Do you ever have patients refuse the device?
The short answer is yes, and even more so, we have patients who refuse an implantable defibrillator. The reasons are multifactorial and a broader discussion altogether, but the conversation that the practitioner has with the patient, whether it be with regard to the WCD, an implantable defibrillator, or any other surgical procedure or revascularization, imparts a responsibility to the healthcare provider to not only understand the data, but translate it to the patient in an understandable and meaningful way. Now, this concept of shared decision-making is included as a recommendation in these multi-societal Guidelines. Practitioners should discuss the recommendations and level of evidence, and weigh the risks and benefits, so that the patient and their family can understand and make a decision based on quality information. In other words, it should not be a conversation of “we want you to wear this device” and “oh, I don’t want it” or “yes, I’ll wear it”, but instead, be a more meaningful, involved discussion between the patient and physician.
Any final thoughts?
The take-home message is that following a cardiac event, such as a heart attack or new diagnosis of heart failure, patients with reduced left ventricular function are at risk for SCD and they need protection. We know the influence of societal guidelines on changing practice; thus, it is important for physicians to have this formal recommendation for the use of the WCD. The new Guidelines are based on an even greater accrual of evidence with the WCD and offer recommendations on the implementation of a potentially life-saving therapy into our daily practice. Shared decision-making to incorporate patient values and preferences are a welcome addition to the Guidelines.
References
- Al-Khatib SM, Stevenson WG, Ackerman MJ, et al. 2017 AHA/ACC/HRS Guideline for Management of Patients With Ventricular Arrhythmias and the Prevention of Sudden Cardiac Death: Executive Summary: A Report of the American College of Cardiology/American Heart Association Task Force on Clinical Practice Guidelines and the Heart Rhythm Society. J Am Coll Cardiol. 2017 Oct 24. pii: S0735-1097(17)41305-2. doi: 10.1016/j.jacc.2017.10.053. [Epub ahead of print]

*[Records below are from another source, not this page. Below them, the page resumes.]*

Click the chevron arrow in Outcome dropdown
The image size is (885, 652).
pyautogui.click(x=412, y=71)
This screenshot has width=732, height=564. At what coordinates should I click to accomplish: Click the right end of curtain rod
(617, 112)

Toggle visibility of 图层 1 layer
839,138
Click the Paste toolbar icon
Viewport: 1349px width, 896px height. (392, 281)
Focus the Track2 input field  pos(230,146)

- Kutyifa V, Moss AJ, Klein H, et al. Use of the wearable cardioverter defibrillator in high-risk cardiac patients: data from the Prospective Registry of Patients Using the Wearable Cardioverter Defibrillator (WEARIT-II Registry). Circulation. 2015 Oct 27;132(17): 1613-1619. doi: 10.1161/CIRCULATIONAHA.115.015677.

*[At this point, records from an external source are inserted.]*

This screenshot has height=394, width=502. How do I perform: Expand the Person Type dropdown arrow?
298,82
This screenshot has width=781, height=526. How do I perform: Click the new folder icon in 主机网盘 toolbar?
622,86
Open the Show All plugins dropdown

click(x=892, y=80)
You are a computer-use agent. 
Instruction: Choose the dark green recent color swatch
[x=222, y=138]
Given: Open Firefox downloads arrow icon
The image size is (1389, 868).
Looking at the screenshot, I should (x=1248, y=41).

- Epstein AE, Abraham WT, Bianco NR, et al. Wearable cardioverter-defibrillator use in patients perceived to be at high risk early post-myocardial infarction. J Am Coll Cardiol. 2013 Nov 19; 62(21): 2000-2007. doi: 10.1016/j.jacc.2013.05.086.
- ZOLL LifeVest Wearable Defibrillator proven safe and effective in largest German Registry. Available online at https://www.zoll.com/news-releases/2016/08/25/lifevest-safe-effective-german-registry/. Accessed January 19, 2018.
Disclosure: Dr. Kandzari reports receiving modest consulting honoraria from ZOLL.